Denn dieses eine Tiny House vor dem Kaffee A.horn ist nur der Anfang eines grösseren Projekts. Es ist ein erstes Wohnexperiment in einer fahrbaren Musterwohnung. Ab März soll dann auf dem Gelände des Bauhaus-Archivs in Berlin eine kleine Tiny-House-Siedlung entstehen. Zwanzig Häuschen sollen dort gebaut und ein Jahr lang bewohnt werden, um das Leben auf engstem Raum zusammen zu erproben. Doch dem Designer der Musterwohnung, Van Bo Le-Mentzel ist auch das noch nicht genug. Er will die Miniwohnungen in einem richtigen Haus um einen gemeinsam genutzten, sogenannten Co-Beeing-Space anordnen und damit den von der Wohnungsnot geplagten Städtern eine ganz neue und vor allem bezahlbare Wohnform anbieten.
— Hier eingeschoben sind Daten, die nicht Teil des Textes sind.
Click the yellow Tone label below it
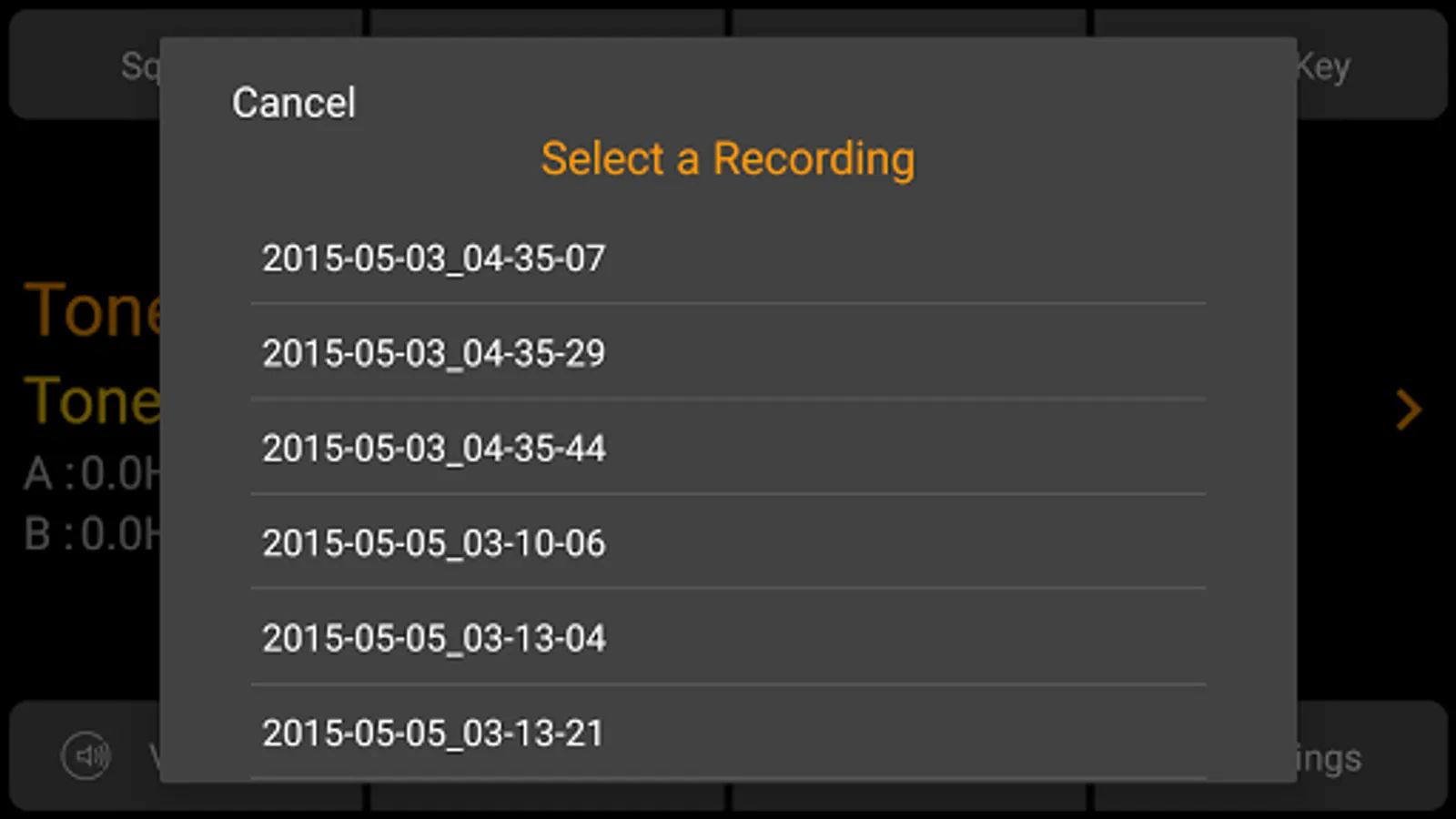The height and width of the screenshot is (819, 1456). 91,401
Auch Amelie wird den Schritt von der Mieterin zur Hauseigentümerin machen und sich zusammen mit ihrem Freund auf dem Bauhaus-Campus ein eigenes Tiny House bauen. Dabei will sie immer die jeweils sinnvollste Variante wählen – handwerklich, aber auch ökologisch gesehen. Als Dusche möchte sie zum Beispiel einen Showerloop einbauen. Bei einem Showerloop wird das Wasser mehrmals rezykliert. Damit lässt sich der Wasserverbrauch um 90% und der Energieverbrauch um 70–90% reduzieren. Insgesamt werde sie das Tiny House zwischen 10’000 und 15’000 Euro kosten. Aber danach habe sie ein eigenes Heim, erklärt Amelie, und die Vorfreude darauf ist ihr deutlich ins Gesicht geschrieben. Wenn sie Gas gebe, werde sie das Haus in etwa zwei Wochen gebaut haben, erklärt sie den abendlichen Gästen.
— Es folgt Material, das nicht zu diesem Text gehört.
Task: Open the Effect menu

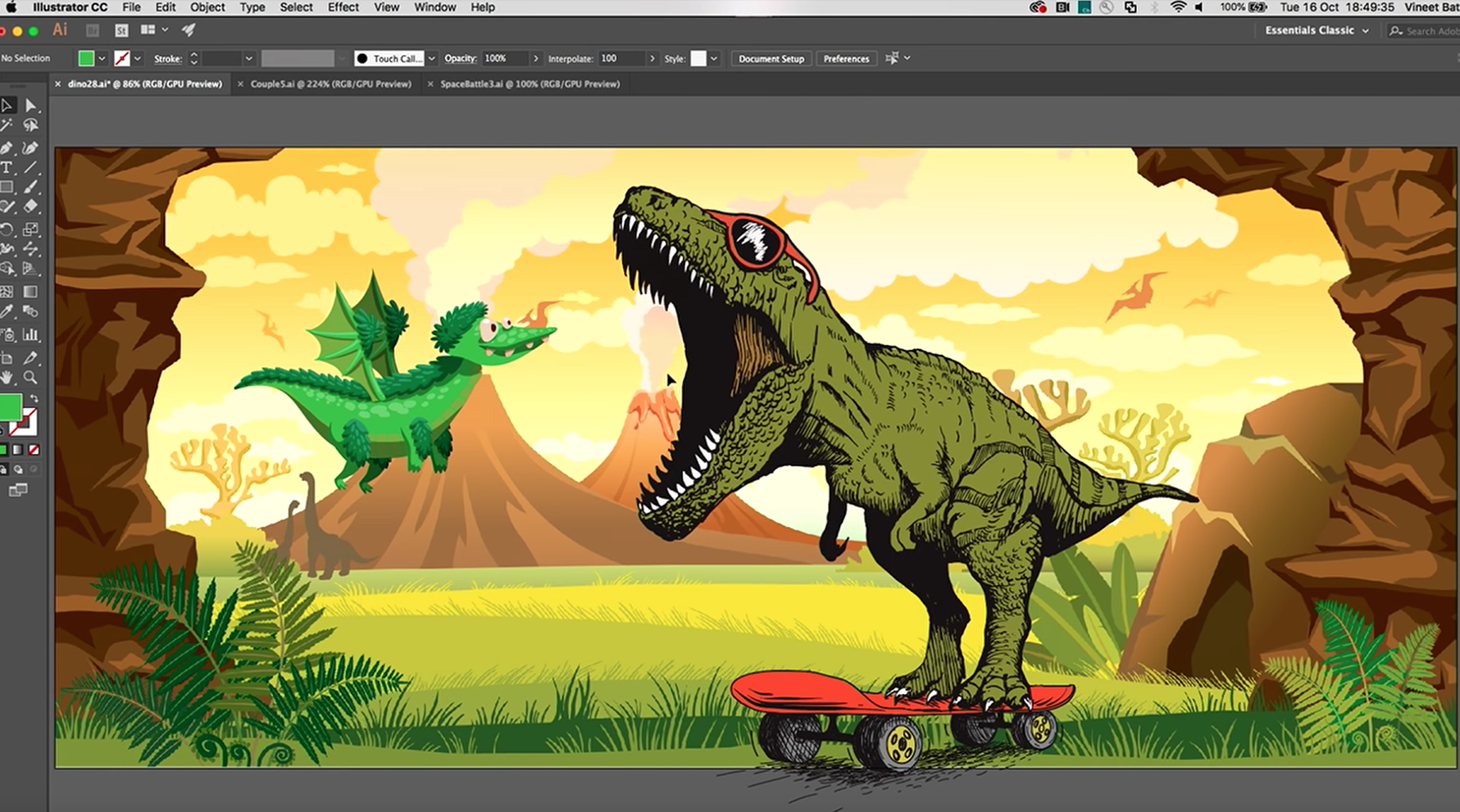Action: pyautogui.click(x=343, y=7)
Ob sie keine Angst habe, so alleine in einem kleinen Häuschen mitten auf der Strasse in Kreuzberg, will eine Besucherin als nächstes von ihr wissen. Man könnte doch etwas stehlen. Oder gar den ganzen Anhänger abschleppen, während sie schläft. Dieser Gedanke entlockt Amelie bloss ein herzhaftes Lachen. Dann greift sie zu ihrem Glas, lehnt sich zurück und gönnt sich einen weiteren Schluck von ihrem Weizenbier.